Justice Kibunja emphasised jurisdictional discipline, observing that both the National Environment Management Authority (Nema) and the National Environment Tribunal (NET) had previously validated the project’s environmental approvals. The Court also noted that the petitioners were members of the same Likoni community that had earlier raised similar issues before NET in 2022.

By upholding the preliminary objection, the Court established an important precedent on the finality of environmental approvals, ensuring that legally sanctioned projects cannot be subjected to repeated litigation through recycled petitions. The ruling boosts investor confidence and reinforces Kenya’s efforts to balance environmental justice with sustainable development.

“We appreciate the Court’s clarity, which allows us to move forward with full focus on safe, sustainable delivery,” said Taifa Group General Counsel, Dr Timothy Kyepa. “It demonstrates that when investors follow the law and uphold environmental safeguards, Kenya’s institutions will provide certainty and protection. This is good for justice, good for business, and good for sustainable development.”

The Dongo Kundu LPG terminal is expected to shore up Kenya’s energy security, promote clean cooking solutions, and generate significant employment opportunities. It is also poised to enhance competition in the LPG market, reduce fuel costs, and stabilise supply in line with the National Energy Policy (2018).

Kenya aims to raise LPG penetration from 24 percent to 70 percent by 2028 as part of its clean-cooking strategy under the Ministry of Energy. The 30,000-tonne storage capacity at the new terminal is expected to ease import bottlenecks, reduce price volatility, and ensure consistent supply. The facility further strengthens cross-border energy cooperation between Kenya and Tanzania, aligning with the objectives of the African Continental Free Trade Area (AfCFTA) and the East African Community (EAC).

“This project is not just about infrastructure; it’s about unlocking regional energy resilience. The Dongo Kundu terminal will position Kenya as a key LPG hub for East Africa,” Mr Aziz said.

Taifa Group, founded by Mr Aziz, is a diversified East African conglomerate with interests in energy, telecommunications, logistics, mining, agriculture and manufacturing. Through its subsidiary, Taifa Gas Investments SEZ Ltd, the Group is undertaking what is considered one of Kenya’s largest LPG infrastructure investments, with the goal of lowering energy costs and supporting long-term economic growth.

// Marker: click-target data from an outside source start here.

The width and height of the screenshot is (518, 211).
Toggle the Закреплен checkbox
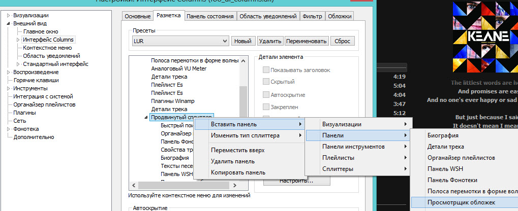[266, 107]
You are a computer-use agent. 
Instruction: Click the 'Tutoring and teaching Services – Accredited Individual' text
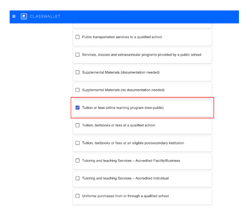pos(125,178)
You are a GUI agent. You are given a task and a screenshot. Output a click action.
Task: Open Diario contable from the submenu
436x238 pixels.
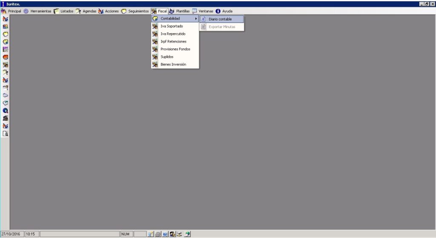[x=220, y=19]
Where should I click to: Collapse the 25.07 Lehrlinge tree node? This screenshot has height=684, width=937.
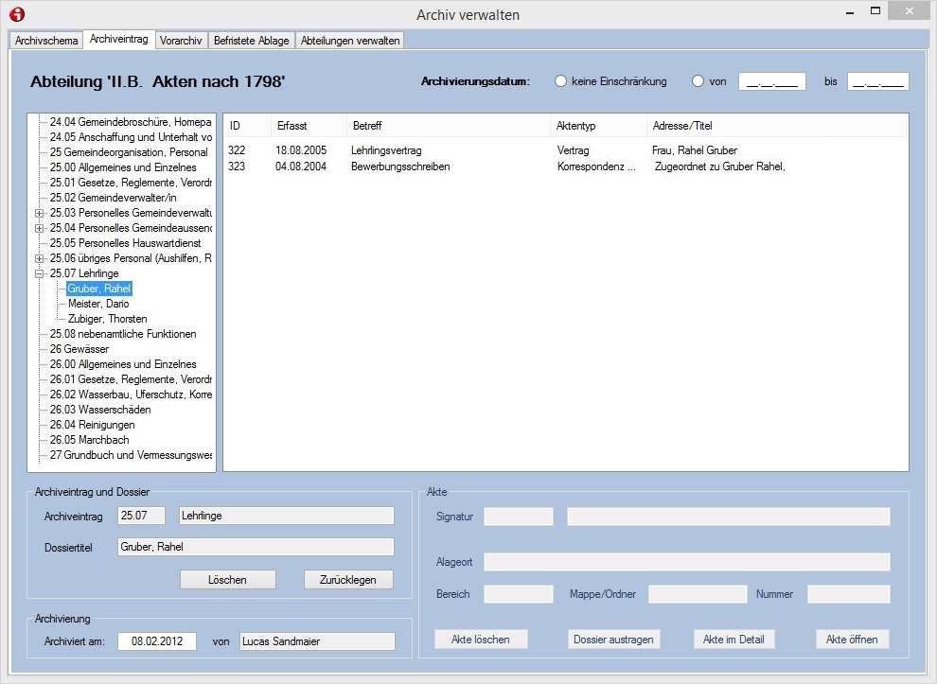39,273
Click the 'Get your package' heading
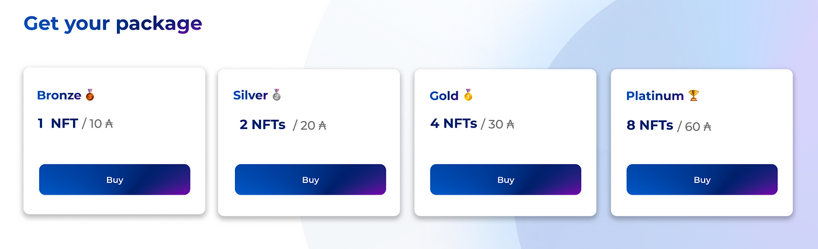 click(x=113, y=23)
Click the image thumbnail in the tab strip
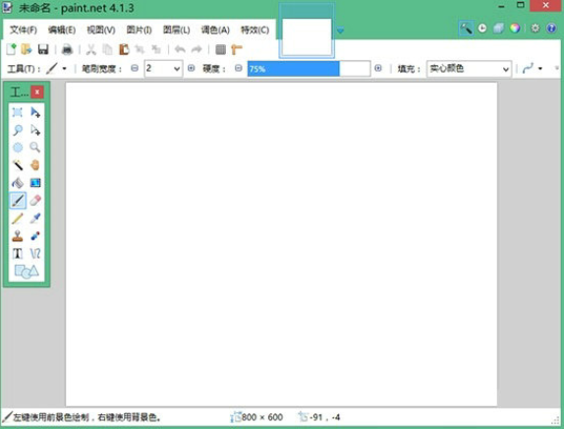 pyautogui.click(x=307, y=37)
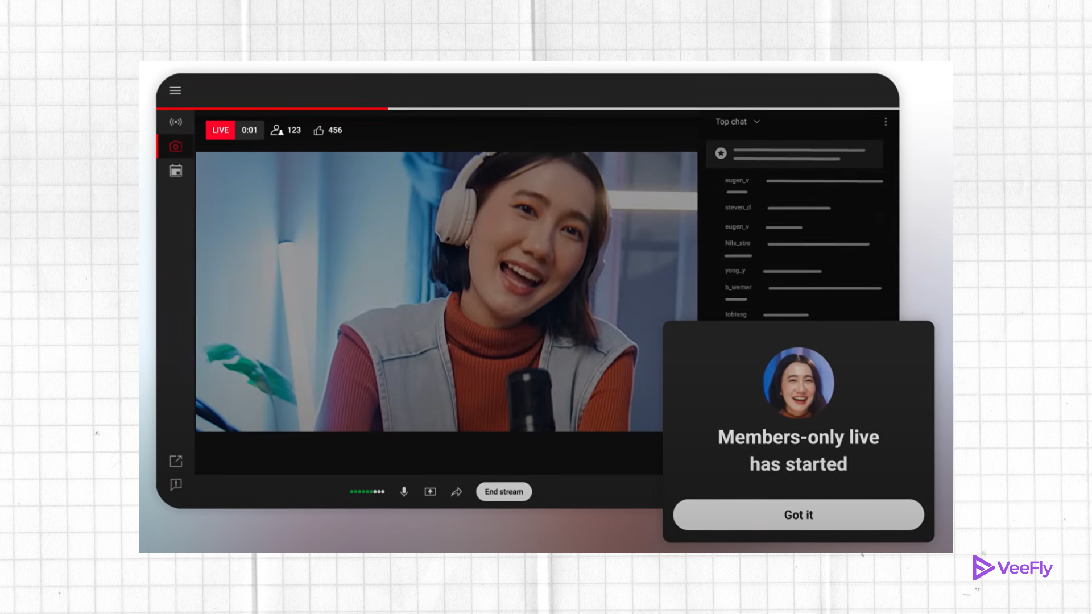The height and width of the screenshot is (614, 1092).
Task: Click the share stream arrow icon
Action: pyautogui.click(x=456, y=491)
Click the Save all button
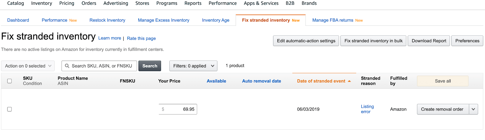This screenshot has width=485, height=140. coord(443,81)
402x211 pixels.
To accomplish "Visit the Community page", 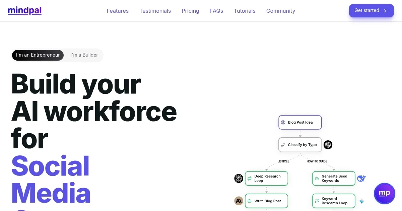I will pyautogui.click(x=281, y=11).
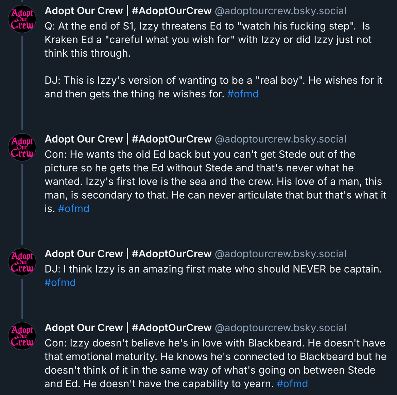Image resolution: width=397 pixels, height=395 pixels.
Task: Click the @adoptourcrew.bsky.social handle on the "old Ed back" post
Action: (x=280, y=139)
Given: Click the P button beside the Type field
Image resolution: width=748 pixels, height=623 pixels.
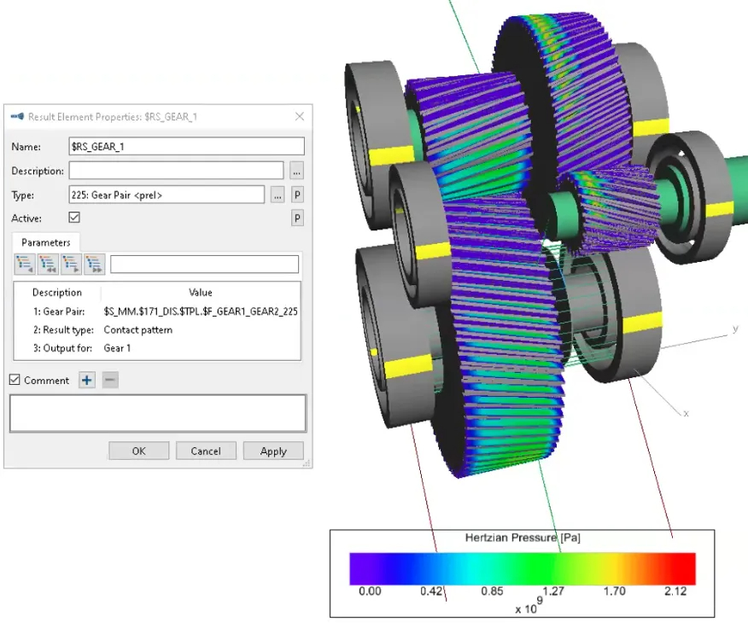Looking at the screenshot, I should (x=297, y=195).
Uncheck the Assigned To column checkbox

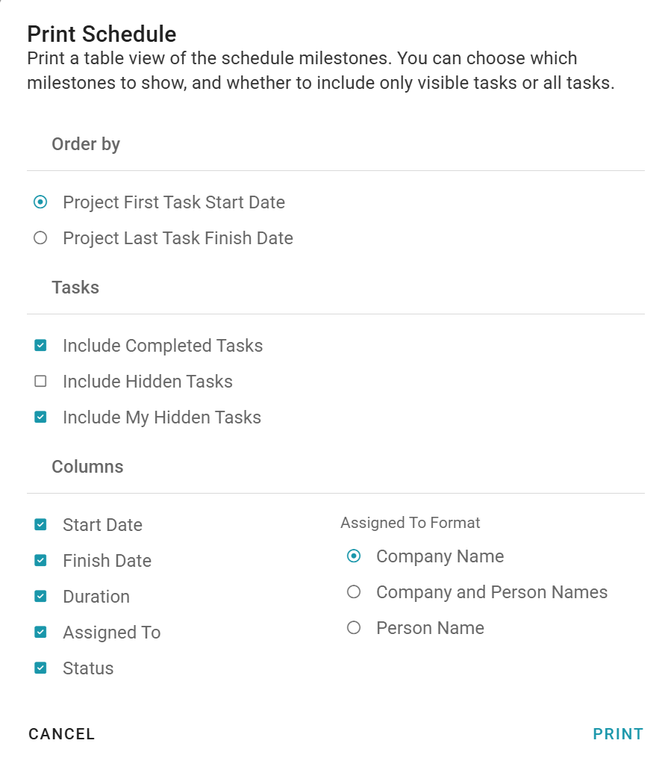41,633
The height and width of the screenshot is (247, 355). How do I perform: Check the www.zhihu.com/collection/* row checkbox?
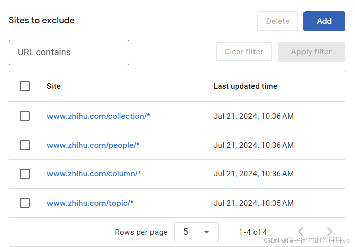[x=25, y=116]
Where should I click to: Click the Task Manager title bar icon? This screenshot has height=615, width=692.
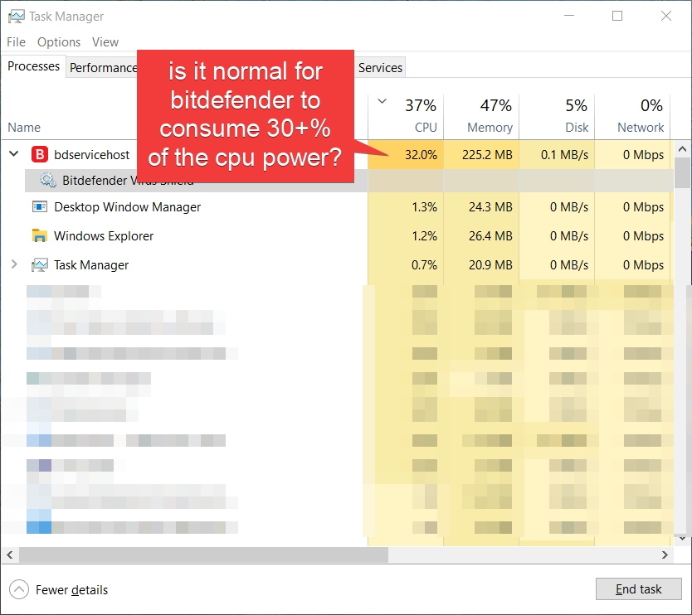(x=16, y=17)
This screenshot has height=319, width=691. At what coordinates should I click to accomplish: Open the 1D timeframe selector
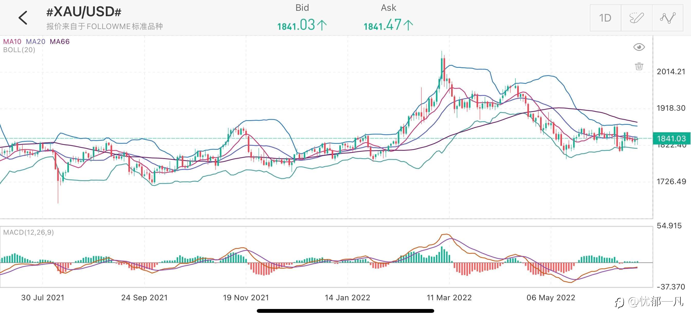click(x=605, y=18)
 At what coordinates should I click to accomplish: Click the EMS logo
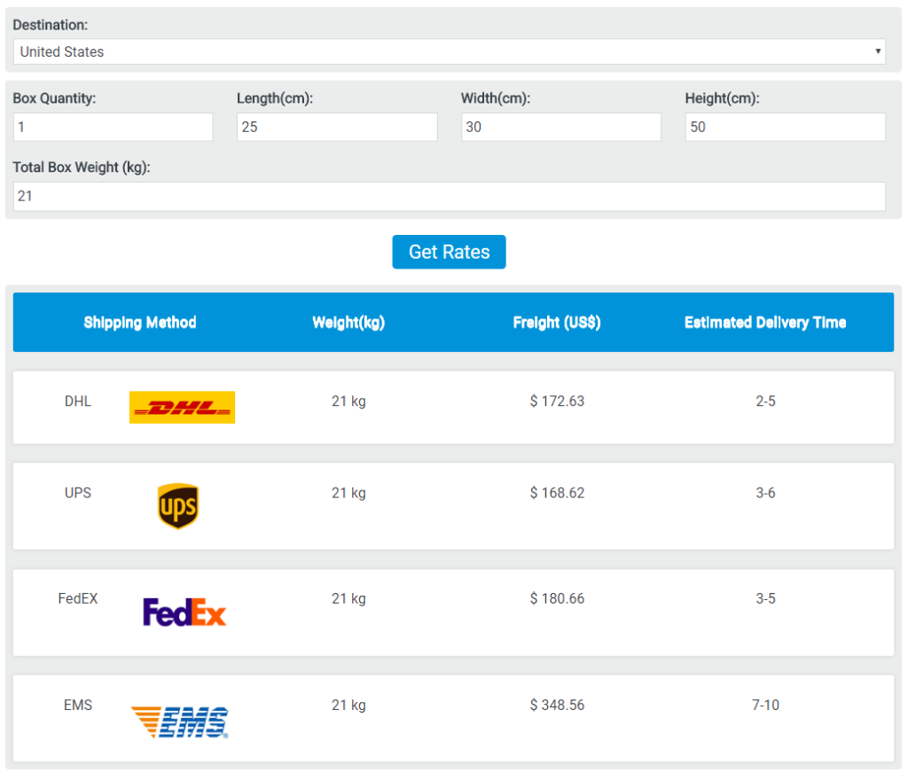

The ELC further ruled that the petition was res judicata, noting that the issues and parties were identical to those involved in earlier NET appeals. Justice Kibunja held that the petitioners’ claims were not constitutional grievances but rather a challenge to the company’s EIA licence—an issue legally within NET’s jurisdiction.

The Court also found that the petitioners had presented no documentary evidence to rebut the approvals and licensing documents submitted by Taifa Gas.

 “The court therefore has no reasons or basis upon which to fault the process undertaken by the respondent and approvals obtained in respect of their LPG project,” the ruling stated.

The judge ruled that, as NET is the competent forum for appeals relating to EIA licences issued by Nema, the case before the ELC had been filed prematurely.